Tuesday, July 2, 2013

Counsel and Chorus

Yesterday, I had a great chat with my Grandma who partnered with her husband and 3 young boys (one of whom is my Dad) to build their cabin in 1960 next door to the one we are building in 2013.  I asked her to share some stories about when they built their cabin, which eventually became their home, which eventually became my parent's home, and will eventually be our house next door.

Most of it I had heard before from others...about the tornado that came through just as the shell was up and left the house leaning to the southeast, how she single-handedly cleared the swampy the land with a double-headed axe during the week while my Grandpa worked in the shop, how they had an outhouse for years, how they poured the concrete by hand from an old mixer using water from a hole in the ground, how they trucked in yards and yards of fill dirt to raise the swampy ground above the water table.  Though I know these stories, it was great to hear them again through her eyes.

But there were things I didn't know.  Like, they built their cabin on the weekends one summer because Grandpa worked. During that time they camped in tents, cooked on a fire, bathed in the lake.
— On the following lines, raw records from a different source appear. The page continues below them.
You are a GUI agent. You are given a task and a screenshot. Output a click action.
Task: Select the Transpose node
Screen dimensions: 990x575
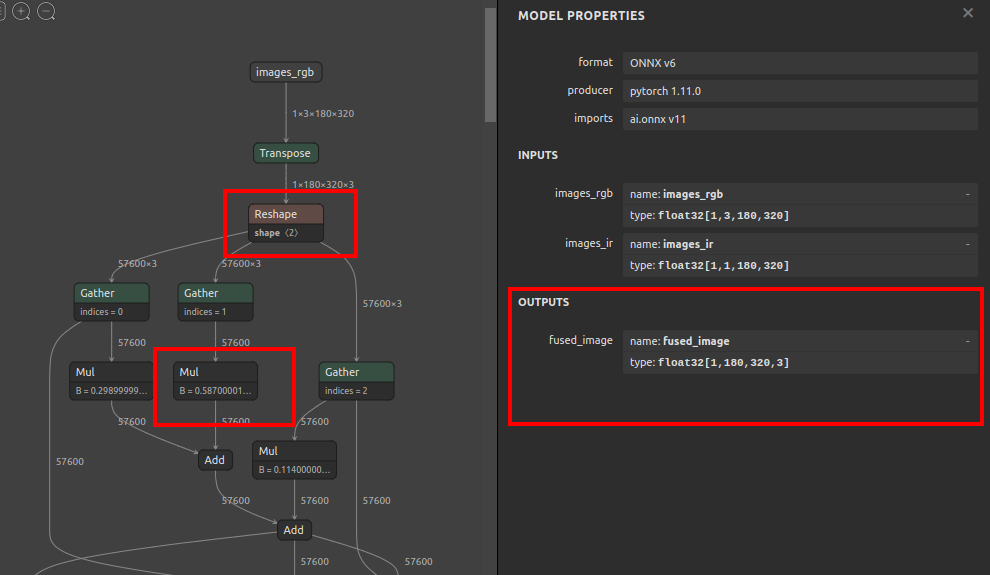point(285,153)
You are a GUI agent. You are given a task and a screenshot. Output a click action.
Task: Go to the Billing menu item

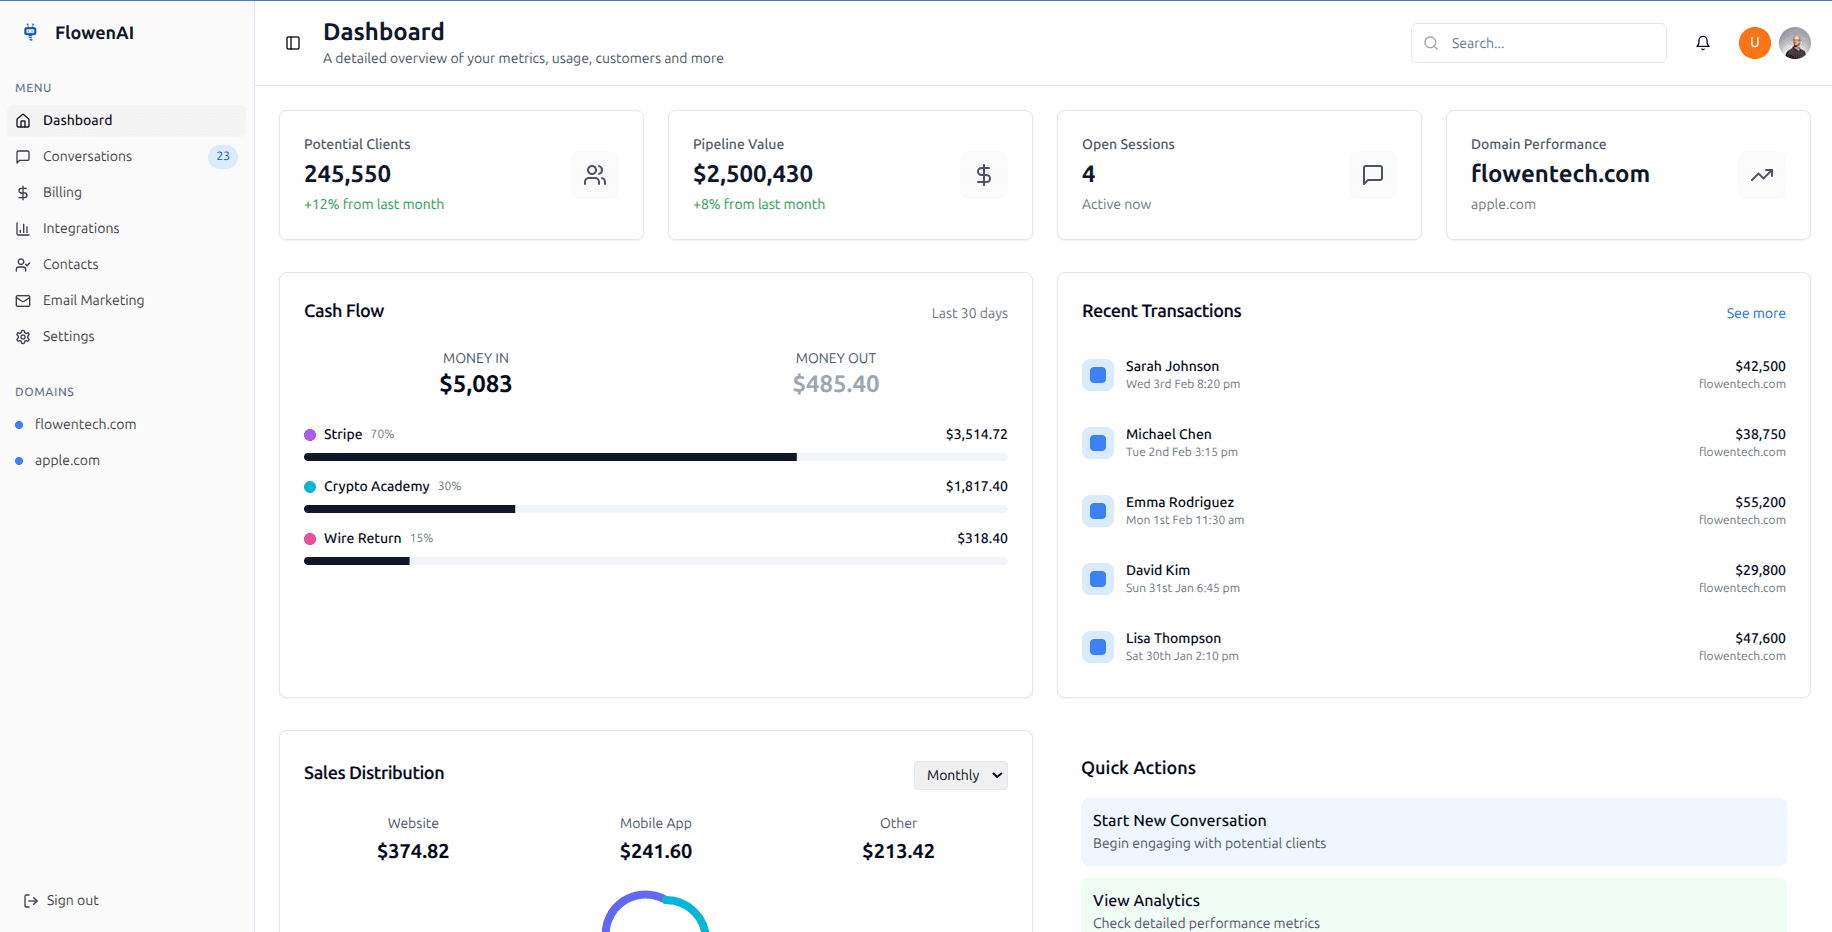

In my head I pictured a younger version of the Grandpa in my memories, falling into a tent to sleep on the ground after a hot exhausting day of hard physical labor (after an exhausting week of hard labor in the shop).  I pictured a younger version of the Grandma sitting in front of me, singing songs while tending and cooking on a fire, healing sunburns and splinters and minor construction injuries, keeping everyone together and happy and looking on the bright side.  I pictured a very young version of my Dad and his brothers helping where they could and feeling so proud to be so useful. 



Grandma and Grandpa (right).   Their cabin is in the background.  1962.

I couldn't help but think about our project and compare.  My husband is a teacher so he has the whole summer to do this work and the full-time help of his dad and my dad and others.  We live 30 min away and have my parent's house to sleep in, so our nights contain comfortable beds and air conditioning.  The campfire is only needed for marshmallows and conversation, not meals.  I work, so I rely on my mom and grandma (well-practiced) for singing songs and healing boo-boos, sunburns and feelings for the kids during the day. 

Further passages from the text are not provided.